**TASK GOAL**
Copy out exactly the lines from the first line of the material below through the line containing "FIC – idiopatyczne", and nothing beyond them.

**TASK MATERIAL**
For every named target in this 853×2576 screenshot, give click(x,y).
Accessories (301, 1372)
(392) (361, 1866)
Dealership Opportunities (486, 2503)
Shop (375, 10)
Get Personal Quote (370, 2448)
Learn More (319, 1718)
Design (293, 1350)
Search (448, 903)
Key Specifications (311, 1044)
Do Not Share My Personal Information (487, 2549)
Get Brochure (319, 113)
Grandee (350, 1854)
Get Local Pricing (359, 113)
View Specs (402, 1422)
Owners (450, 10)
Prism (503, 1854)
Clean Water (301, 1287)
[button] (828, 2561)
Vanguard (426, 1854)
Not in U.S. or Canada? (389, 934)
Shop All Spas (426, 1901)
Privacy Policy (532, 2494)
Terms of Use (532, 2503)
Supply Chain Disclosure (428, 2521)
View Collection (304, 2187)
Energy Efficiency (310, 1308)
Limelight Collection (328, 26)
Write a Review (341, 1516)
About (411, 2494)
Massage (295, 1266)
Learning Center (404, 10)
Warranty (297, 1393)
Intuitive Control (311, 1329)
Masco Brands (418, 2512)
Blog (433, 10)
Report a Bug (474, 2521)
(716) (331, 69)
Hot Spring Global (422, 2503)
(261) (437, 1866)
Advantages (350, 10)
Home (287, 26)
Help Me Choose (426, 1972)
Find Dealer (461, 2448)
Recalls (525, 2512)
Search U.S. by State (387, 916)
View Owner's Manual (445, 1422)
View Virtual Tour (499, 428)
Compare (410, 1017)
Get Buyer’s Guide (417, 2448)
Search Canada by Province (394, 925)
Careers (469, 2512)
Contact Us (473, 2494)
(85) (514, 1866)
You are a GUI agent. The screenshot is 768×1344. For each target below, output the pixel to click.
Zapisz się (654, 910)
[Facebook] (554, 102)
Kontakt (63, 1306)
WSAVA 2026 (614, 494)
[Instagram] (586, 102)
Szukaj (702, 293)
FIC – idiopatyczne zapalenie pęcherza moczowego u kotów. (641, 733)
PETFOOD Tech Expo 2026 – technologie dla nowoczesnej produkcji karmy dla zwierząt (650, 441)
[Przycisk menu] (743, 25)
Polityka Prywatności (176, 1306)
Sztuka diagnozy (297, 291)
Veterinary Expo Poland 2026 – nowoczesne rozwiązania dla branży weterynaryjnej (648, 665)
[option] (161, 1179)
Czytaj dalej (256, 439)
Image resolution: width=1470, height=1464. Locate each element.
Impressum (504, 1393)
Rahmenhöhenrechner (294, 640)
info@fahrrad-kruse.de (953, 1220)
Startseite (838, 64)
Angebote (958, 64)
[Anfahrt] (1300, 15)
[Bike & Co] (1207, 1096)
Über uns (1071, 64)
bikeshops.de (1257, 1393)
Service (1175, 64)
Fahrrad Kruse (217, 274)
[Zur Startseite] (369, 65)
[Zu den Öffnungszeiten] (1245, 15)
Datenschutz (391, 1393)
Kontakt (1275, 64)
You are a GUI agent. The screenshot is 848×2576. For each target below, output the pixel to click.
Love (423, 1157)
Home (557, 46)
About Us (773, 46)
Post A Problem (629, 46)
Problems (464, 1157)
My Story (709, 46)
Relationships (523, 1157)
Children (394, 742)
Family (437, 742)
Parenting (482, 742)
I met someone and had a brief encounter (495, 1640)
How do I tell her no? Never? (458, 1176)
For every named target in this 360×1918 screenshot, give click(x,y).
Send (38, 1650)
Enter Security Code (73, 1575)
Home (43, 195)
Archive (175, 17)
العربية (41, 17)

**ANSWER SECTION**
For every named target in this 853×2576 screenshot, give click(x,y).
Accessories (301, 1372)
(392) (361, 1866)
Dealership Opportunities (486, 2503)
Shop (375, 10)
Get Personal Quote (370, 2448)
Learn More (319, 1718)
Design (293, 1350)
Search (448, 903)
Key Specifications (311, 1044)
Do Not Share My Personal Information (487, 2549)
Get Brochure (319, 113)
Grandee (350, 1854)
Get Local Pricing (359, 113)
View Specs (402, 1422)
Owners (450, 10)
Prism (503, 1854)
Clean Water (301, 1287)
[button] (828, 2561)
Vanguard (426, 1854)
Not in U.S. or Canada? (389, 934)
Shop All Spas (426, 1901)
Privacy Policy (532, 2494)
Terms of Use (532, 2503)
Supply Chain Disclosure (428, 2521)
View Collection (304, 2187)
Energy Efficiency (310, 1308)
Limelight Collection (328, 26)
Write a Review (341, 1516)
About (411, 2494)
Massage (295, 1266)
Learning Center (404, 10)
Warranty (297, 1393)
Intuitive Control (311, 1329)
Masco Brands (418, 2512)
Blog (433, 10)
Report a Bug (474, 2521)
(716) (331, 69)
Hot Spring Global (422, 2503)
(261) (437, 1866)
Advantages (350, 10)
Home (287, 26)
Help Me Choose (426, 1972)
Find Dealer (461, 2448)
Recalls (525, 2512)
Search U.S. by State (387, 916)
View Owner's Manual (445, 1422)
View Virtual Tour (499, 428)
Compare (410, 1017)
Get Buyer’s Guide (417, 2448)
Search Canada by Province (394, 925)
Careers (469, 2512)
Contact Us (473, 2494)
(85) (514, 1866)
You are a GUI agent. The screenshot is 768×1344. For each target below, output the pixel to click.
Zapisz się (654, 910)
[Facebook] (554, 102)
Kontakt (63, 1306)
WSAVA 2026 (614, 494)
[Instagram] (586, 102)
Szukaj (702, 293)
FIC – idiopatyczne zapalenie pęcherza moczowego u kotów. (641, 733)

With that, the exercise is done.